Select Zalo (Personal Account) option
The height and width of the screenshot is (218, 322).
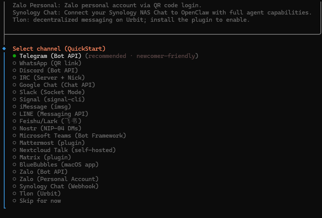coord(59,179)
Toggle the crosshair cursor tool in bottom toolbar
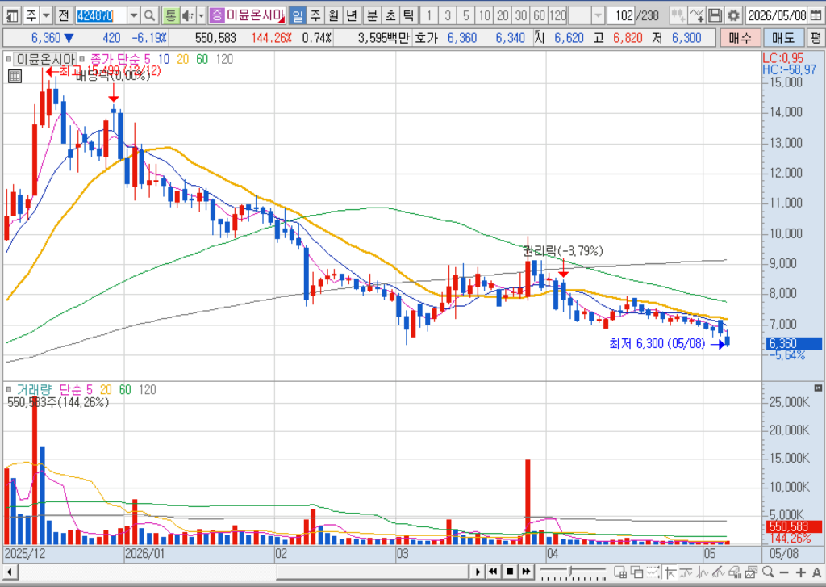The height and width of the screenshot is (587, 826). (670, 572)
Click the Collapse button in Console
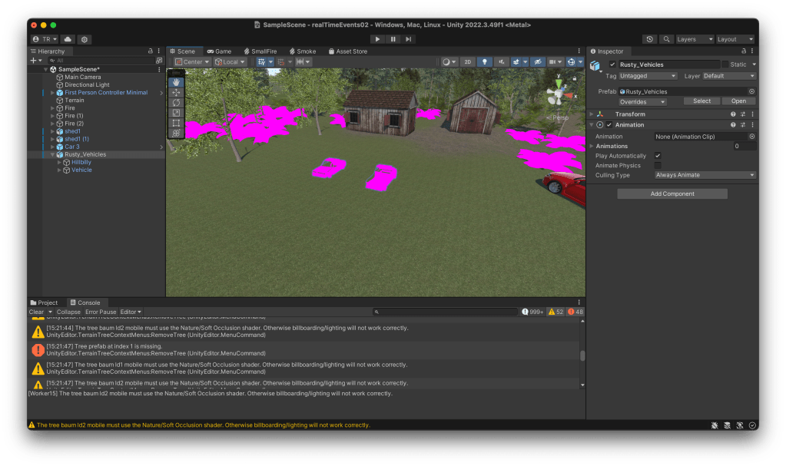The image size is (786, 466). [68, 312]
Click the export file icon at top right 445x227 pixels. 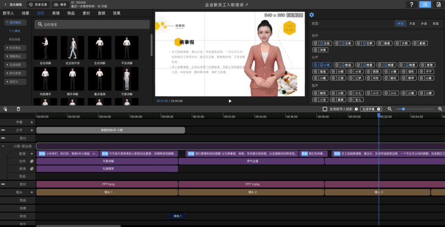[438, 5]
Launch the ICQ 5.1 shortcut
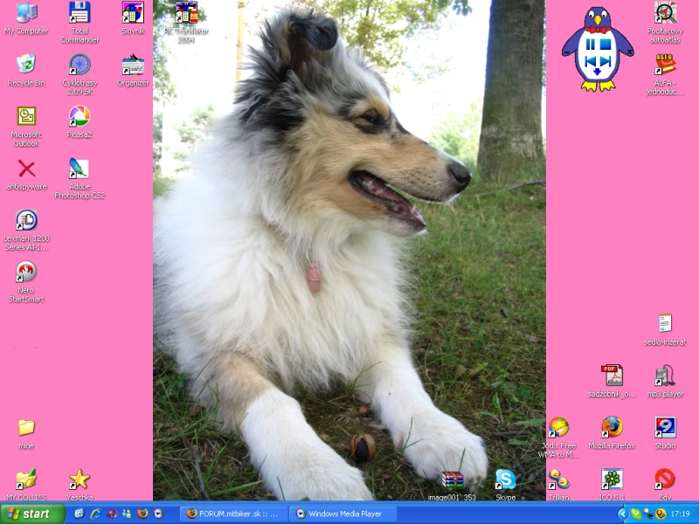 click(x=612, y=479)
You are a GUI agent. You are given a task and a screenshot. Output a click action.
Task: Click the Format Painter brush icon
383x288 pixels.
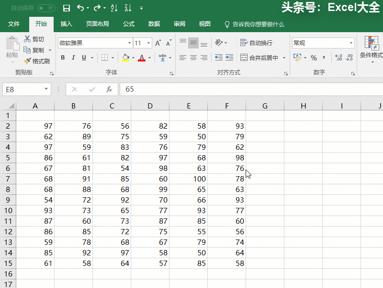pos(28,61)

Instructions for the task:
When the line that holds "You are a GUI" is reached, begin duplicating exactly, and continue through the last line of the listing, skipping the pictures; output nothing else.

Task output:
You are a GUI agent. You are given a task and a screenshot. Output a click action.
Task: Click the Format Painter brush icon
383x288 pixels.
pos(28,61)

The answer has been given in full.